◆ **Given data**
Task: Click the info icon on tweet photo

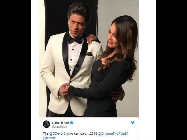Action: 136,3
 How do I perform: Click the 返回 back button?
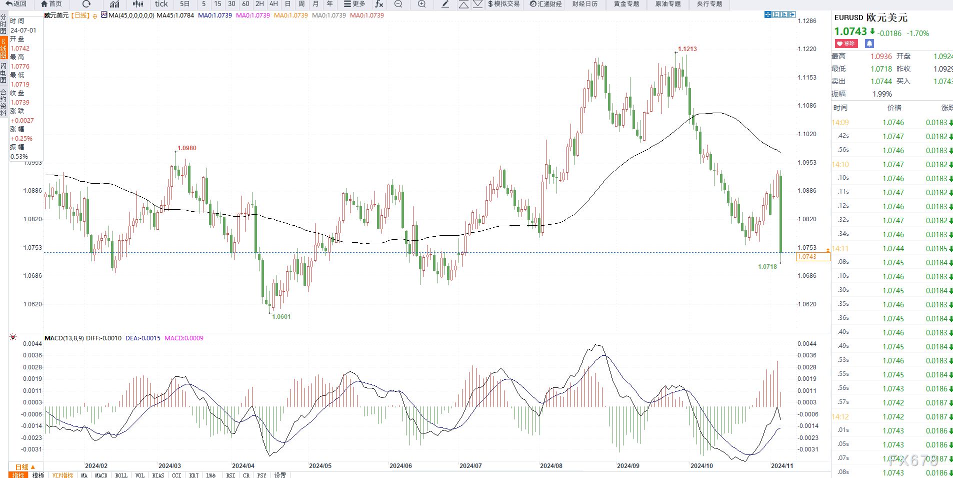pyautogui.click(x=16, y=4)
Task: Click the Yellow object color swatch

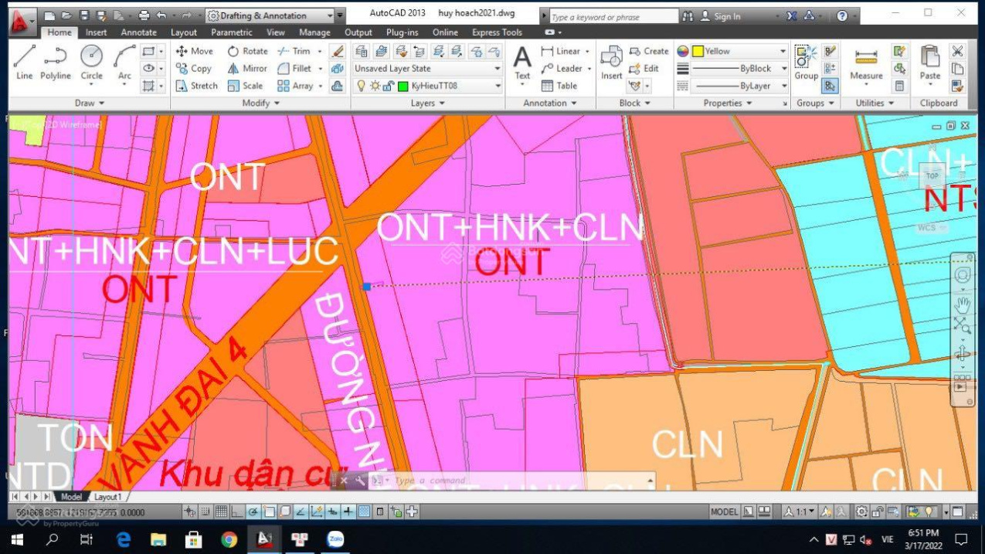Action: point(698,51)
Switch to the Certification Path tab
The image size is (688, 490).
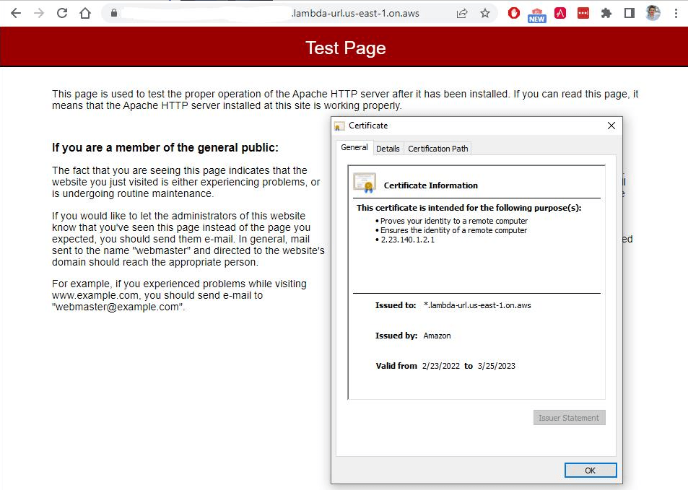pyautogui.click(x=438, y=149)
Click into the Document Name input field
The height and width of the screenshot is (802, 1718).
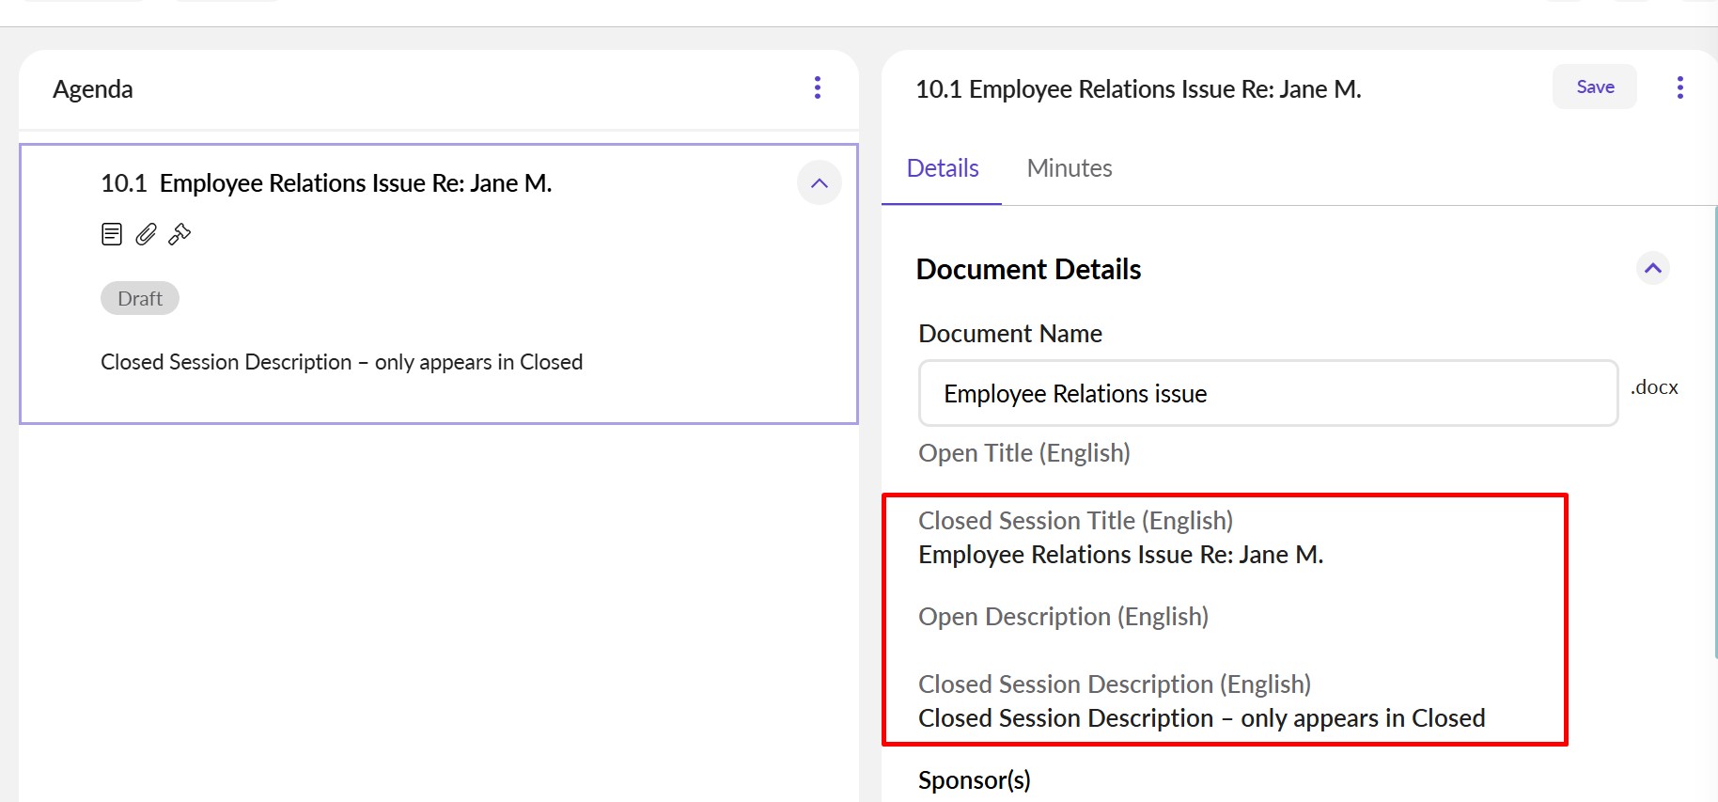(x=1267, y=393)
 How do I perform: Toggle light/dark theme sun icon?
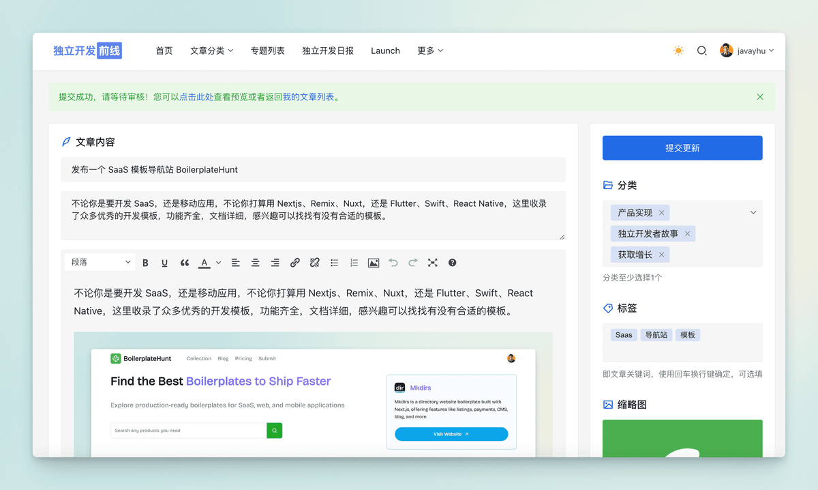[678, 51]
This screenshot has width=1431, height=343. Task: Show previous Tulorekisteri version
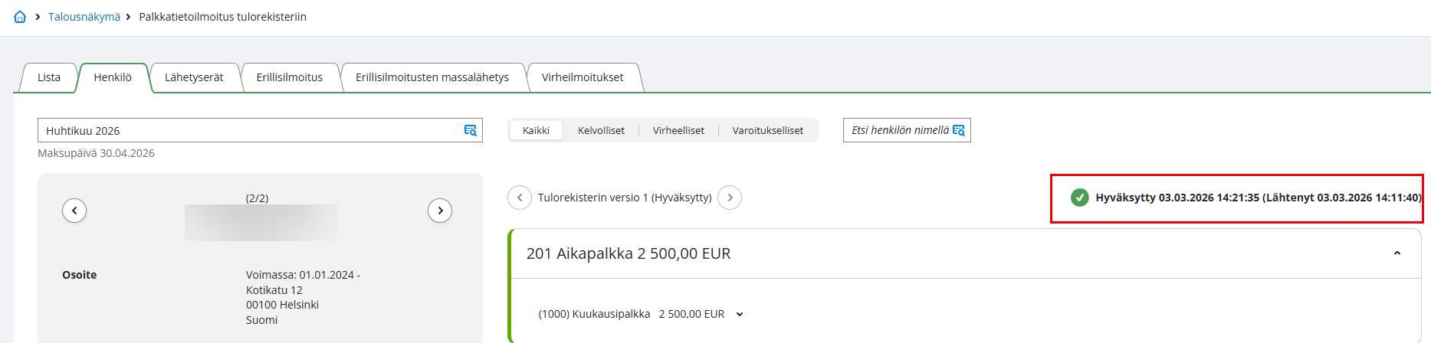(520, 198)
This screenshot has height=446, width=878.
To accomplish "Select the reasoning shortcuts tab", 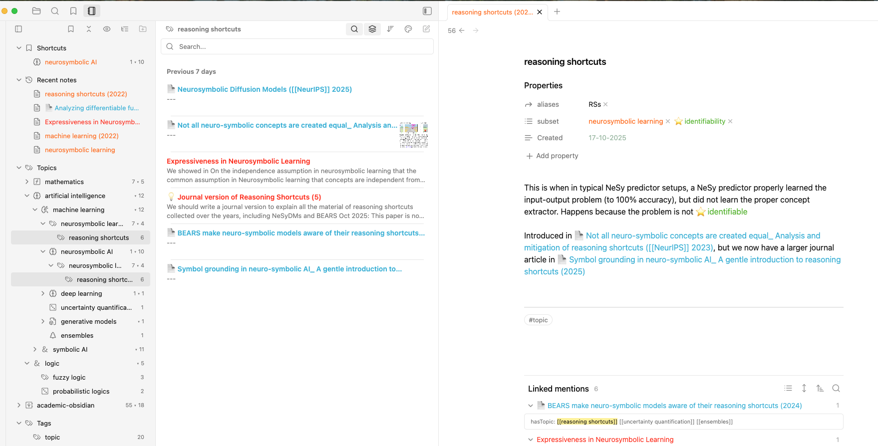I will pyautogui.click(x=492, y=12).
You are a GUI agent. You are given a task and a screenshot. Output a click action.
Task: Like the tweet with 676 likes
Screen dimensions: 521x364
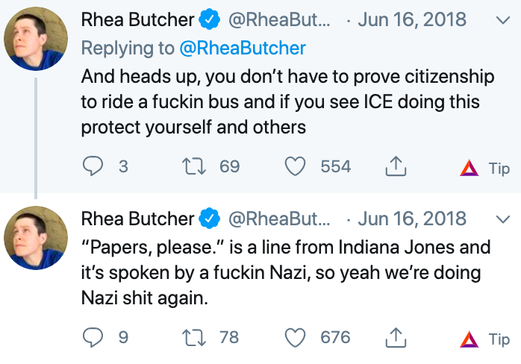click(296, 338)
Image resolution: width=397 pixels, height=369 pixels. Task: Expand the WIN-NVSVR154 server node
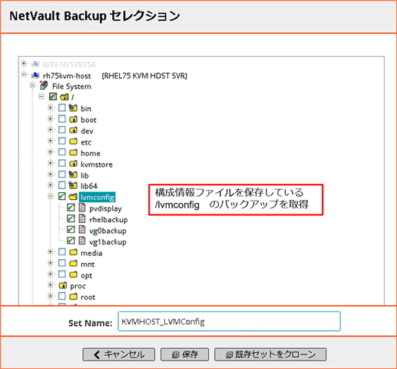[x=24, y=63]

◆ **Requirement**
Please return only the lines from the top of the data through the line with "Click into the Document Name input field", exactly as written, and drop every picture.

◆ **Reply**
Task: Click the info icon on tweet photo

Action: 136,3
 How do I perform: Click the 返回 back button?
pyautogui.click(x=16, y=4)
Task: Click the Yellow object color swatch

Action: point(698,51)
Switch to the Certification Path tab
The image size is (688, 490).
pyautogui.click(x=438, y=149)
Click into the Document Name input field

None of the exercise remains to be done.